Transcreva, do texto sobre as medidas cautelares impostas a Jair Bolsonaro, o trecho que vai de "A decisão desta" até "Constitucional pela USP.", inclusive.

*Texto fornecido*:
——

A decisão desta sexta-feira (18) do ministro Alexandre de Moraes que impôs tornozeleira eletrônica, recolhimento domiciliar noturno e outras medidas cautelares contra o ex-presidente Jair Bolsonaro está sendo criticada por juristas, que apontam nova violação de princípios do Estado de Direito.
“Do ponto de vista de um Direito Penal que respeita as garantias individuais, é preciso mais do que interpretações amplas ou conjecturas. O uso do Direito Penal deve ser contido, para evitar que ações ou discursos – ainda que criticáveis ou politicamente inoportunos – acabem sendo tratados como crimes sem que se prove com rigor essa ligação”, afirma Alessandro Chiarottino, doutor em Direito Constitucional pela USP.
As restrições foram decretadas no âmbito de uma petição paralela a um inquérito que investiga Eduardo Bolsonaro, e foram justificadas com base na acusação de que Jair Bolsonaro teria atuado, junto ao filho, para pressionar o Supremo Tribunal Federal (STF) articulando sanções dos Estados Unidos contra autoridades brasileiras.

——

*Conteúdo dos dados*:
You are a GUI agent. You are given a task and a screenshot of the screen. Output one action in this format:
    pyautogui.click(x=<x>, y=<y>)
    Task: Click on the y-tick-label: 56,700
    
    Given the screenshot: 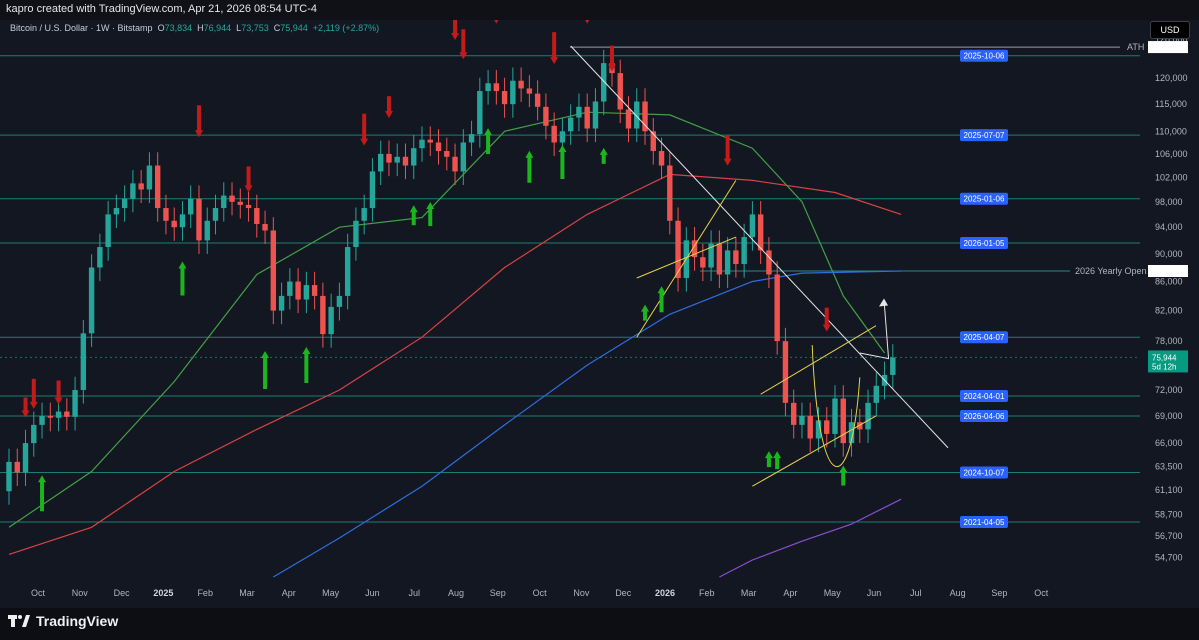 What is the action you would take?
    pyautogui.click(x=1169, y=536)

——

*Resposta a seguir*:
A decisão desta sexta-feira (18) do ministro Alexandre de Moraes que impôs tornozeleira eletrônica, recolhimento domiciliar noturno e outras medidas cautelares contra o ex-presidente Jair Bolsonaro está sendo criticada por juristas, que apontam nova violação de princípios do Estado de Direito.
“Do ponto de vista de um Direito Penal que respeita as garantias individuais, é preciso mais do que interpretações amplas ou conjecturas. O uso do Direito Penal deve ser contido, para evitar que ações ou discursos – ainda que criticáveis ou politicamente inoportunos – acabem sendo tratados como crimes sem que se prove com rigor essa ligação”, afirma Alessandro Chiarottino, doutor em Direito Constitucional pela USP.